En droit belge, il est prévu que “le ministre ou son délégué doit donner à l’étranger, qui n’est ni autorisé ni admis à séjourner plus de trois mois ou à s’établir dans le Royaume, un ordre de quitter le territoire”. La même loi définit précisément ce “retour”, imposant à la personne de retourner, soit dans son pays d’origine, soit “dans un autre pays tiers dans lequel le ressortissant concerné décide de retourner volontairement et sur le territoire duquel il est autorisé ou admis au séjour”. En cas d’expulsion, l’Imam pourrait donc retourner dans son pays d’origine, le Maroc, ou dans un autre pays, dans lequel il souhaite séjourner et où il peut prétendre à un droit de séjour, ce qui n’est à l’évidence pas le cas de la France, puisqu’il doit en être expulsé.
En réaction à l’ordre de quitter le territoire, ses avocats ont introduit un recours en extrême urgence au Conseil du Contentieux des Etrangers belge. D’une part, ils exposent que la décision administrative “ne contient aucun motif de droit autorisant une remise à la France”. D’autre part, ils redoutent qu’une remise à la frontière française entraîne immédiatement des poursuites judiciaires et une condamnation, ce qui serait contraire à la directive 2008/115 de l’Union européenne. En effet, selon eux, “le droit de l’Union interdit clairement qu’un Etat membre puisse infliger une peine d’emprisonnement pour le seul motif qu’un étranger demeure en séjour irrégulier sur le territoire ou refuse d’exécuter volontairement une décision d’éloignement”.
Dans son arrêt rendu ce 5 décembre 2022, le juge administratif belge refuse de suspendre la décision prise par Nicole De Moor. Il confirme néanmoins que la décision administrative a pour objet la remise de Hassan Iquioussen à la frontière française et considère déjà que, sur ce point, la décision est problématique, car elle ne fait pas mention d’un traité entre, notamment, la Belgique et la France, à savoir “l’Arrangement du 16 avril 1964 concernant la prise en charge de personnes aux frontières communes entre le territoire de ces Etats”. Or, selon les termes de ce traité, la France ne peut être considérée que comme un pays de résidence ou de transit, en vue d’un renvoi vers le Maroc. La remise de Hassan Iquioussen aux autorités françaises ne pourrait dès lors poursuivre comme objectif de le faire juger en France, au risque de contourner, par la voie administrative, la décision des autorités judiciaires belges.
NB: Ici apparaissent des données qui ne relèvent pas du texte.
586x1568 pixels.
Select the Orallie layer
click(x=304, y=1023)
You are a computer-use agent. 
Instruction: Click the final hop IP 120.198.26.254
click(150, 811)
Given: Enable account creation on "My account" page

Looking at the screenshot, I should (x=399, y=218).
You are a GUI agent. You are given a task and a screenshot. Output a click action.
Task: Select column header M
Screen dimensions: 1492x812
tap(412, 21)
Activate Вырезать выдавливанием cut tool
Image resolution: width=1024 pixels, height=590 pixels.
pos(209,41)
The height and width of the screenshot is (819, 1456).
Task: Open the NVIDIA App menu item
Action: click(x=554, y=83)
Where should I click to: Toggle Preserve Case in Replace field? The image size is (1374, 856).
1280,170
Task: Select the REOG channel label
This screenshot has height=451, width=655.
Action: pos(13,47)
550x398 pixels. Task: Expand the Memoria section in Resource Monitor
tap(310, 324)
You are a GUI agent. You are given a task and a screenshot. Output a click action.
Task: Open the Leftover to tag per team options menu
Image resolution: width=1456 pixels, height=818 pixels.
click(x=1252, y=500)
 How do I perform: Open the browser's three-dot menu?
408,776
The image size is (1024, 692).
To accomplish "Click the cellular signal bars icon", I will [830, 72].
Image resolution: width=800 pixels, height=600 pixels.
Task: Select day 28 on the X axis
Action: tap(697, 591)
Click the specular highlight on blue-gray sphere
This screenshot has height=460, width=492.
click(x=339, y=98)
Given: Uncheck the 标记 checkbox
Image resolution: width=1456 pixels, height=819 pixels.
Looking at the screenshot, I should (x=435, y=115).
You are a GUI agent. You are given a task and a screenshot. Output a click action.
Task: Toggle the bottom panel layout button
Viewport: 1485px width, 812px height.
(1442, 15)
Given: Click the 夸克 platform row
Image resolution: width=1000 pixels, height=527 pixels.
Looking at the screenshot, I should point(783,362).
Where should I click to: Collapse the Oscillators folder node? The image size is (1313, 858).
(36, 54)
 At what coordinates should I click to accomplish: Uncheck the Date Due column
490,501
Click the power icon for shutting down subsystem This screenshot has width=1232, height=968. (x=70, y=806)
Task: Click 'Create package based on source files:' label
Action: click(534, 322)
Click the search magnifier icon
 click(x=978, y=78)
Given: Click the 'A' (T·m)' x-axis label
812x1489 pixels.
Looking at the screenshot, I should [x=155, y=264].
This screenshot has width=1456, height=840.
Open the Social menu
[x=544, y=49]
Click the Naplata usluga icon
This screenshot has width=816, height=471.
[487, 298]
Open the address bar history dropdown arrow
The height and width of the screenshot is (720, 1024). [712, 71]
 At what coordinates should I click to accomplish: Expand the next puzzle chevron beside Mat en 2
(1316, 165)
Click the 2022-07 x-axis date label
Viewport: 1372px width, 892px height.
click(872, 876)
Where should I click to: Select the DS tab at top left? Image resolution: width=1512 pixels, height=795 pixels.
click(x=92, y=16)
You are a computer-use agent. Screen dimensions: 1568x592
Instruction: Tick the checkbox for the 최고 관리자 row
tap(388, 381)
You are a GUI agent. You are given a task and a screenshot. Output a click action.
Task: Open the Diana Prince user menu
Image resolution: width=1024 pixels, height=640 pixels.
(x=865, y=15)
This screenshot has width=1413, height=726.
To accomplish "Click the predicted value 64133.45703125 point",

Contacté par nos soins, le cabinet de la Secrétaire d’Etat à l’Asile et à la Migration, Nicole de Moor, a répondu que “ce n’est pas parce que la justice ne peut pas extrader l’homme que nous ne pouvons rien faire en matière de migration”. Selon eux, l’Imam Iquioussen est en séjour illégal sur le territoire belge et ne semble pas vouloir partir de manière volontaire. La collaboration avec la France a pour but de le faire expulser du territoire belge étant donné qu’il représente un danger pour la société.